There is a beautiful photo showing Yogananda happily holding his literary jewel, the Autobiography of a Yogi, in his hands: a book which he knew would find its way into the homes of millions of seekers, all over the globe. Startling miracles and concepts, beginning already on page 6 with the miraculous physical materialization of Lahiri Mahasaya, began to conquer the hearts and minds of many scientifically oriented Westerners. Readers often perceive in these pages the goodness and honesty of the author – a purity and truthfulness which is convincing in spite of a rationally doubting mind.
It is interesting, in this context, that Yogananda stated that the book carries his vibrations. And certainly these beautiful, inspiring, divine vibrations of the illumined Master must be the real reason behind the great success of the world-beloved Autobiography of a Yogi. People’s lives were transformed: Thus also, after its publication, a veritable flood of direct disciples found their way to Yogananda.
As Swami Kriyananda, one of Yogananda’s close disciples, commented beautifully: “The grace of the Autobiography of a Yogi just gets down inside, and it works bit by bit.” Yogananda knew it: he predicted that it will “change the lives of millions”.
However, he was extremely humble in writing his Autobiography. Reading it, he comes across as a sweet, sincere, but pretty normal spiritual seeker – fortunate enough to have met many great saints. One reads about his own intense search for saints and masters, his challenges and victories, about the greatness of other saints, his meeting with Mahatma Gandhi, with the Catholic stigmatist Therese Neumann, with Rabindranath Tagore, with Luther Burbank, with the non-eating Giri Bala, with the body-duplicating Swami Pranabananda, with the ecstatic saint in communion with Divine Mother, Master Mahasaya, with the levitating saint Bhaduri Mahasaya, etc.
It takes spiritual sensitivity to perceive, between the lines, Yogananda’s own stature as a towering God-filled saint. A leading spiritual figure in India, the Shankaracharya of Kanchipuram, perceived who Yogananda really was: “As a bright light shining in the midst of darkness, so was Yogananda’s presence in this world. Such a great soul comes on earth only rarely, when there is a real need among men.”
Yogananda’s close disciples recognized his greatness, too: Even though he was never a Master to “show off”, still they saw him at times performing miracles, levitating, knowing all their thoughts, and at times they tangibly experienced his divine power. Often his close disciples felt God’s presence around him, his total freedom from ego-consciousness (“I have killed Yogananda long ago- none lives in this temple but God”), sometimes witnessed his materializations, saw his miraculous after-death state, and some even experienced him appearing in flesh and blood after his Mahasamadhi.
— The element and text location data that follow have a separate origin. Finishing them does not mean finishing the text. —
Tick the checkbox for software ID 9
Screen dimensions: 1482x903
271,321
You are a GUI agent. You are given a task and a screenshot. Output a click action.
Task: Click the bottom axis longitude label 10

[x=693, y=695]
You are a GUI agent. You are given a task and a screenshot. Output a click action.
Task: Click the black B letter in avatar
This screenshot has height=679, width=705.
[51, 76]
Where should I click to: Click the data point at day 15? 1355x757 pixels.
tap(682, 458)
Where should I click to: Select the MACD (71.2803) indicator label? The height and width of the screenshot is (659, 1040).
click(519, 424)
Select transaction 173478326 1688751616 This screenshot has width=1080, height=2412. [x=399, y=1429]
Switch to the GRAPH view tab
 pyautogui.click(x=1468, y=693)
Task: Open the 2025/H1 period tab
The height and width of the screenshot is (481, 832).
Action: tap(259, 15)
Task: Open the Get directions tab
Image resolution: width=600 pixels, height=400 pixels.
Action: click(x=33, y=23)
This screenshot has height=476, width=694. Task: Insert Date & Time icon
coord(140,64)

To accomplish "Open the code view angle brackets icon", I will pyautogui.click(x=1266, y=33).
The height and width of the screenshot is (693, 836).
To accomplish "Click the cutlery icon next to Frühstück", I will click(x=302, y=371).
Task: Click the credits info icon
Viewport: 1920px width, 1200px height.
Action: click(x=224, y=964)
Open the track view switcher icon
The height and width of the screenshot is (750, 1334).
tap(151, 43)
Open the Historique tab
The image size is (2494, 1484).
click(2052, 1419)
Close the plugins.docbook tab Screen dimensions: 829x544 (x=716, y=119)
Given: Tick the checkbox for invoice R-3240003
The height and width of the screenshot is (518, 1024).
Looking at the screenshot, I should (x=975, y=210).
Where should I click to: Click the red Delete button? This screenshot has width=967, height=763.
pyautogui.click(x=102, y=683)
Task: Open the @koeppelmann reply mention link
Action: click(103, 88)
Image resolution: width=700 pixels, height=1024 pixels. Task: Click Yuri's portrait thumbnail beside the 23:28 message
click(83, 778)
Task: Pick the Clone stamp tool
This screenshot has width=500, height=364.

Yogananda had told his disciples that he was, indeed, an avatar. Only such a soul, in fact, could ever write this incredible and unforgettable promise (from “God’s Boatman”, Whispers from Eternity, 1949):
“Oh, I will come again and again!
Crossing a million crags of suffering,
With bleeding feet, I will come-
If need be, a trillion times-
So long as I know
One stray brother is left behind.”
Such a one was the author of the Autobiography of a Yogi.